According to Chutkan’s order, the EPA cannot “deny, obstruct, delay, or otherwise limit access to funds in accounts established in connection with Plaintiffs’ grants, including funds in accounts established by Plaintiffs’ subgrantees.”
Climate United Fund CEO Beth Bafford celebrated the ruling, saying the order “gives us a chance to breathe after the EPA unlawfully — and without due process — terminated our awards and blocked access to funds that were appropriated by Congress and legally obligated.”
“After a year-long application process, we were hired to do a job that we’ve done for decades: investing in communities and strengthening markets. We want to get back to work,” Bafford said.
Chutkan issued a temporary restraining order against the EPA’s grant terminations in March. “Based on the record before the court, and under the relevant statutes and various agreements, it does not appear that EPA Defendants took the legally required steps necessary to terminate these grants, such that its actions were arbitrary and capricious,” Chutkan wrote at the time.

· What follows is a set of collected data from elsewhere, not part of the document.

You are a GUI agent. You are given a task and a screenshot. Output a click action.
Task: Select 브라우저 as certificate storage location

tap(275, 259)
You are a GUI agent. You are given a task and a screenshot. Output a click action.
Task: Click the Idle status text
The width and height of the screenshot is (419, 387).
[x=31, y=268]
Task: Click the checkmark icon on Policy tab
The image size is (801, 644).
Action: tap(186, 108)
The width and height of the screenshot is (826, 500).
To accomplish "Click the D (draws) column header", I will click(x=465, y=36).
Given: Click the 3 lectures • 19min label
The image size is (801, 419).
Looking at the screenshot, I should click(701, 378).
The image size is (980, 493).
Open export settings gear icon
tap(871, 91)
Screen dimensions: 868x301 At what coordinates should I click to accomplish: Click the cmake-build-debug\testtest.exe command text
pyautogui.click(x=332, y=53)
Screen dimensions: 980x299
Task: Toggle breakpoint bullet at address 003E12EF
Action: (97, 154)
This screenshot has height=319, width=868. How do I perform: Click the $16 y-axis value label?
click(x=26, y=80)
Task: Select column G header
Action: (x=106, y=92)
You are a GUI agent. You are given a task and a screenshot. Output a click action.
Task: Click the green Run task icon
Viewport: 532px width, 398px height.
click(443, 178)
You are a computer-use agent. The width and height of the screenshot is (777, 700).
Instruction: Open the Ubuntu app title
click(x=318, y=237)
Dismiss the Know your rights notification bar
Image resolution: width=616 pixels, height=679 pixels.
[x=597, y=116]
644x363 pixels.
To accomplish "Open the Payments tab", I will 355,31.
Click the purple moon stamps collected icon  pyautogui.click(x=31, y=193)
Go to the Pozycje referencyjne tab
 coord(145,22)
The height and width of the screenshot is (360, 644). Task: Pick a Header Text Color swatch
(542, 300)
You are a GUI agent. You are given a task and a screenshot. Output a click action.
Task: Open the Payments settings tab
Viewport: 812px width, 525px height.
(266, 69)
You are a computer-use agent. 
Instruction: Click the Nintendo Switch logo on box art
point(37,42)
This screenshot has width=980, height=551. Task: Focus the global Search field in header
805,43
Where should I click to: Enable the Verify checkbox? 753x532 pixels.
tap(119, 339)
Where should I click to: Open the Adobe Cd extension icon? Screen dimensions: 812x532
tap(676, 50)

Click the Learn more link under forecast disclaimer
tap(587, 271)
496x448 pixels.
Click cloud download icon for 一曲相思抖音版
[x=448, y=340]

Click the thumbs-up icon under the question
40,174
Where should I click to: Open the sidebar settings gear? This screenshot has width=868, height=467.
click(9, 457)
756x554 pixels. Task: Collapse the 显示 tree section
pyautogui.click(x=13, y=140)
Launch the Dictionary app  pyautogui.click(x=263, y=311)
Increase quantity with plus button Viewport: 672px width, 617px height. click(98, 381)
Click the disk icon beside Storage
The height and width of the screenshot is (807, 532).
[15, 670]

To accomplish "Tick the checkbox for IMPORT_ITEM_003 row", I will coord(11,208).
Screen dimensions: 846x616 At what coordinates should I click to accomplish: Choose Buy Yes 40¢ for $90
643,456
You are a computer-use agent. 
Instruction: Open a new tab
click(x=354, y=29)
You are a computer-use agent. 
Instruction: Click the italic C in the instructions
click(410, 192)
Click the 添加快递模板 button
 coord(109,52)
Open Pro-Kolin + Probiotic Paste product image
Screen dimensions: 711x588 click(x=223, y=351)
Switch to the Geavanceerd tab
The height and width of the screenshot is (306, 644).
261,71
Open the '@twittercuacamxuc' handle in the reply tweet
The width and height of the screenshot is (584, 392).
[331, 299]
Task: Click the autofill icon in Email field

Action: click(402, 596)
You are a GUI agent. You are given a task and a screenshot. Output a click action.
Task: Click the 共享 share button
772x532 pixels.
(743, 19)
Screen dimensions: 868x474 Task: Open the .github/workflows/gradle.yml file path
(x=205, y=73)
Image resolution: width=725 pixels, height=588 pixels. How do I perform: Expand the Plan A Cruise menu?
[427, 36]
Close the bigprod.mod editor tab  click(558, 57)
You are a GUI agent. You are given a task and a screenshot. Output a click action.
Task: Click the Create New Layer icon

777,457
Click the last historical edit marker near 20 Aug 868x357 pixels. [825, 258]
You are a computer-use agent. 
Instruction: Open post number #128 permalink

“The Biden EPA handled politically connected and inexperienced nongovernmental organizations tens of billions in taxpayer funding in a manner that deliberately reduced the ability of EPA to conduct proper oversight,” EPA Administrator Lee Zeldin said following the March order. “I will not rest until these hard-earned taxpayer dollars are returned to the U.S. Treasury. Every penny EPA spends will go towards our core mission of protecting human health and the environment, and Powering the Great American Comeback.”
Update:
The D.C. Court of Appeals issued a hold on Chutkan’s ruling, writing, “The purpose of this order is to give the court sufficient opportunity to consider the district court’s forthcoming opinion in support of its order granting a preliminary injunction together with the emergency motion for stay pending appeal and any response thereto, and should not be construed in any way as a ruling on the merits of that motion.”